= Document excerpt =
▬▬▬
(Reuters) – Reported cases of the coronavirus have crossed 2.73 million globally and 191,470 people have died, according to a Reuters tally as of 1400 GMT on Friday.

DEATHS AND INFECTIONS

* For an interactive graphic tracking the global spread, open https://tmsnrt.rs/3aIRuz7 in an external browser.

* For a U.S.-focused tracker with state-by-state and county map, open https://tmsnrt.rs/2w7hX9T in an external browser.

AMERICAS

* With the U.S. coronavirus death toll topping 50,000, Georgia, Oklahoma and a handful of other states took the first tentative steps at reopening for business, despite the disapproval of President Donald Trump and health experts.

* The U.S. will send ventilators to three countries in Latin America – Ecuador, El Salvador and Honduras – as well as to Indonesia, Trump said.

* The U.S. Food and Drug Administration cautioned against the use of malaria drug hydroxychloroquine in COVID-19 patients outside of hospitals and clinical trials, citing risks of serious heart rhythm problems.

* After passing $3 trillion of coronavirus relief, Republicans and Democrats in the U.S. Congress girded for a new battle over federal assistance to states and local governments.

* World leaders pledged to accelerate work on tests, drugs and vaccines against COVID-19 and to share them around the globe, but the U.S. did not take part in the launch of the World Health Organization initiative.
▬▬▬
= Data extract =
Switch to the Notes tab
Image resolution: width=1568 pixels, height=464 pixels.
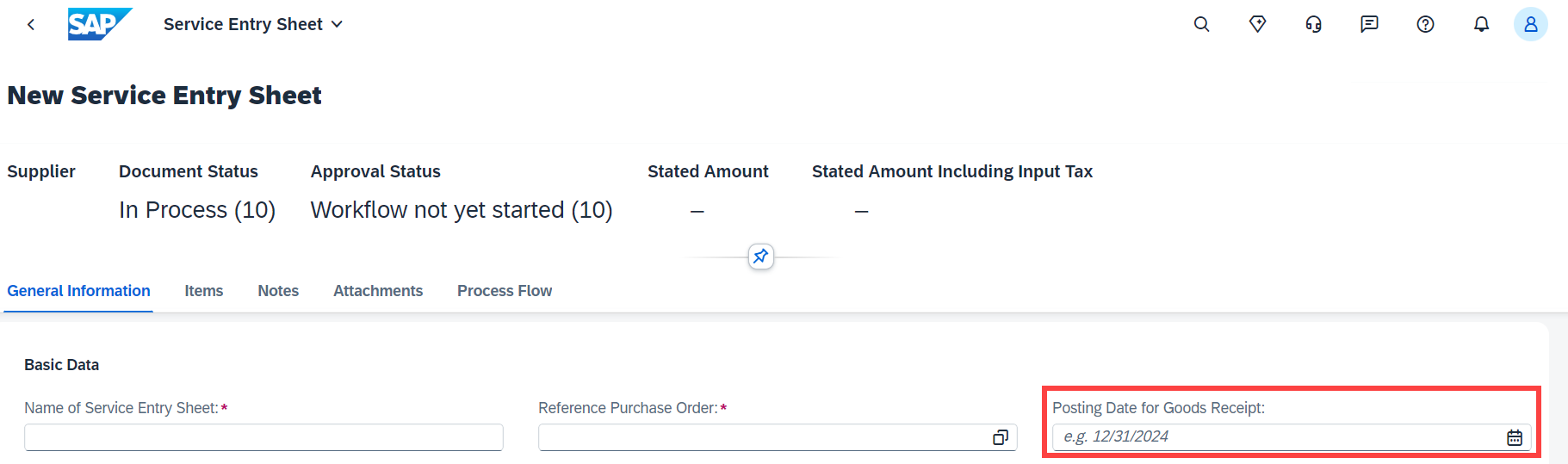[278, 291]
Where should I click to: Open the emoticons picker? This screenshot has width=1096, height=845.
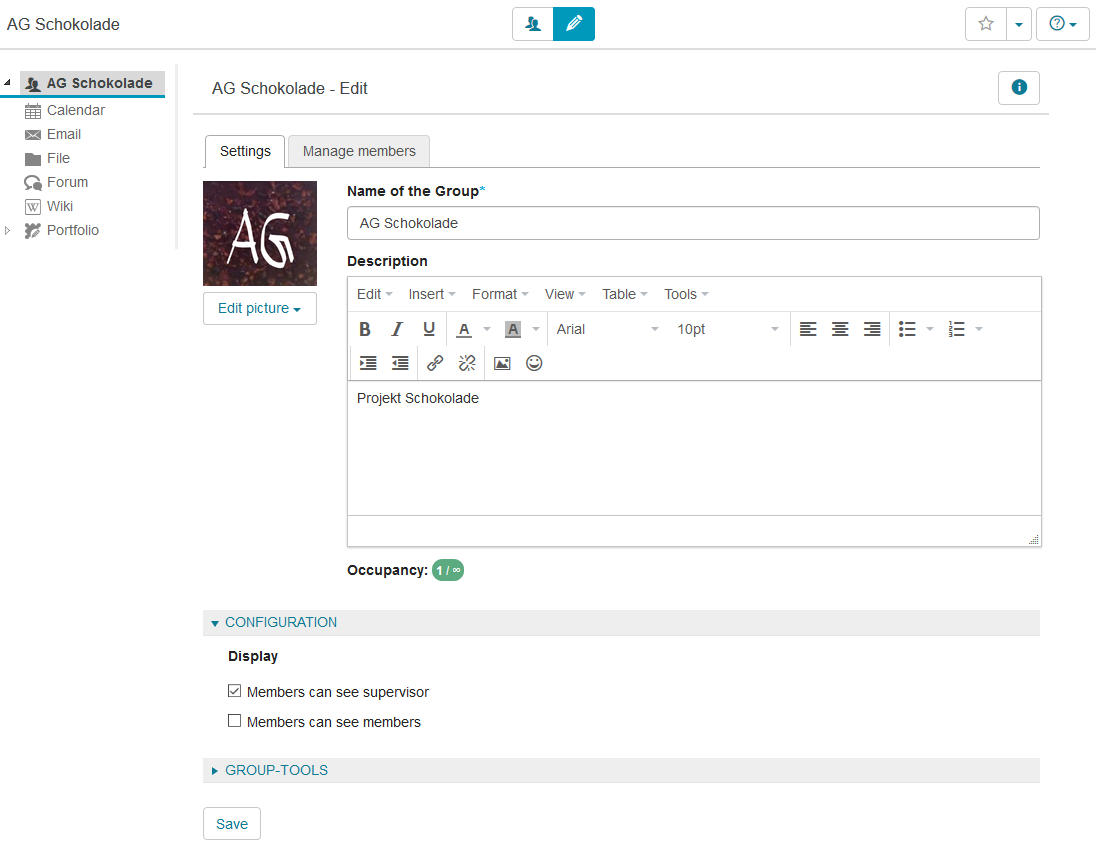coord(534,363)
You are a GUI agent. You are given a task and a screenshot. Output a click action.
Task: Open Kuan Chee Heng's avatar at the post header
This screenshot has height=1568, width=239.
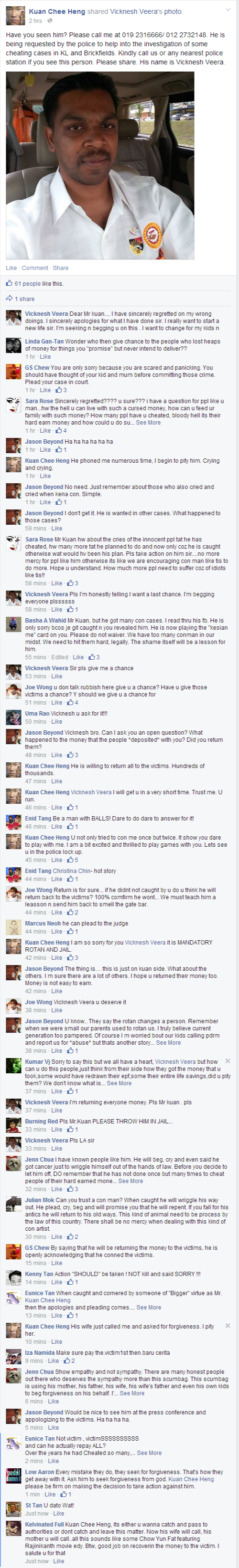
▬▬▬
= Work task 1 =
Please reproduce the part of the coronavirus news roundup that begins at the words "(Reuters) – Reported" and stops after the words "GMT on Friday.".
= Work task 2 =
Translate this sentence from the coronavirus news roundup into Spanish: "The U.S. will send ventilators to three countries in Latin America – Ecuador, El Salvador and Honduras – as well as to Indonesia, Trump said."

= Answer space 1 =
(Reuters) – Reported cases of the coronavirus have crossed 2.73 million globally and 191,470 people have died, according to a Reuters tally as of 1400 GMT on Friday.

= Answer space 2 =
EE. UU. enviará respiradores a tres países de América Latina –Ecuador, El Salvador y Honduras–, así como a Indonesia, dijo Trump.